The Bear Case: The bear steepener returned after one session — the bond market sees permanent inflation damage. 30Y at 4.875%, approaching 5.00%. MOVE at 84.88 near war highs. S&P breadth still at 31.80 (extreme washout). VIX edging back toward 25. Market pricing NO cuts until 2027. Physical attacks continue (Kuwait refinery). Qatar’s Ras Laffan: 3–5 year repair, 17% LNG lost. Iran warned “zero restraint.” Saudi officials see $180 oil if disruptions last. Gold at $4,673 is still $638 below pre-war — the bounce is marginal vs. the damage. SPHB worst in pre-market = factor rotation flipping defensive. The gap between de-escalation rhetoric and physical reality is where the risk lives.
Regime: Bifurcated Stagflation — Tentative Stabilization with Bear Steepener Complication. Gold and oil sending constructive signals. Equities holding the 200-day MA. But the bond market refuses to validate — the 30Y approaches 5%, MOVE near war highs, and no rate cuts priced until 2027. The market is bifurcated: equities and small caps improving, bonds and precious metals still in crisis. Week 4 of the war begins Monday.
Watch List
Gold bounce durability — the forced liquidation test — First green in 3 sessions after $638 crash. If gold closes above $4,700, the margin-call cycle is exhausting. If it reverses below $4,600, a second liquidation wave is possible. The single most important cross-asset signal.
30Y approaching 5.00% — At 4.875%, only 12.5 bps from the psychologically critical level. MOVE at 84.88 near war highs. A breach of 5.00% would represent a new regime — “bond market crisis” layered on stagflation. Yesterday’s bull steepener lasted one session.
200-day MA — third test — ES cash ~6,619. The MA held on Days 12 and 16. A third test has lower odds of holding. If it breaks, systematic trend-following selling triggers. This is the last major technical support.

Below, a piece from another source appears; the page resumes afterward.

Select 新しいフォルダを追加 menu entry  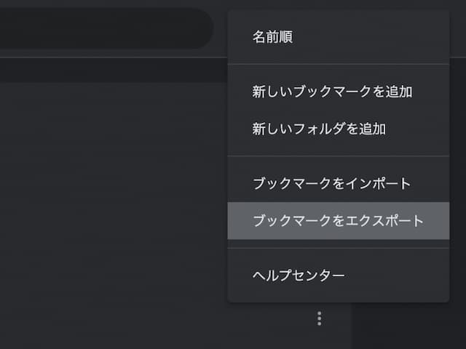tap(319, 129)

De-escalation rhetoric vs. physical reality — Netanyahu pledges restraint, Bessent hints at oil release, but Kuwait refinery hit AGAIN, Iran warns “zero restraint,” Qatar faces 3–5 year repair. The gap between words and actions is the market’s biggest risk.
Week 4 begins Monday — The war enters its fourth week. The data desert means war headlines dominate. Michigan Sentiment FINAL March 27. Next FOMC May 6–7. Bessent’s unsanction timeline (10–14 days) means potential oil supply relief by late March/early April.
Morning check: the end of the most intense week since the war began. Gold is bouncing for the first time since the liquidation. Oil is pulling back from $119 despite continued attacks. De-escalation signals are being priced. But the bond market is the skeptic — the 30Y approaches 5%, MOVE is near war highs, and no rate cuts are priced until 2027. The market is bifurcated: one half stabilizing, the other in structural repricing. The 200-day MA has held twice. Gold’s bounce and the bond market’s rejection will determine whether Week 4 brings recovery or another wave down.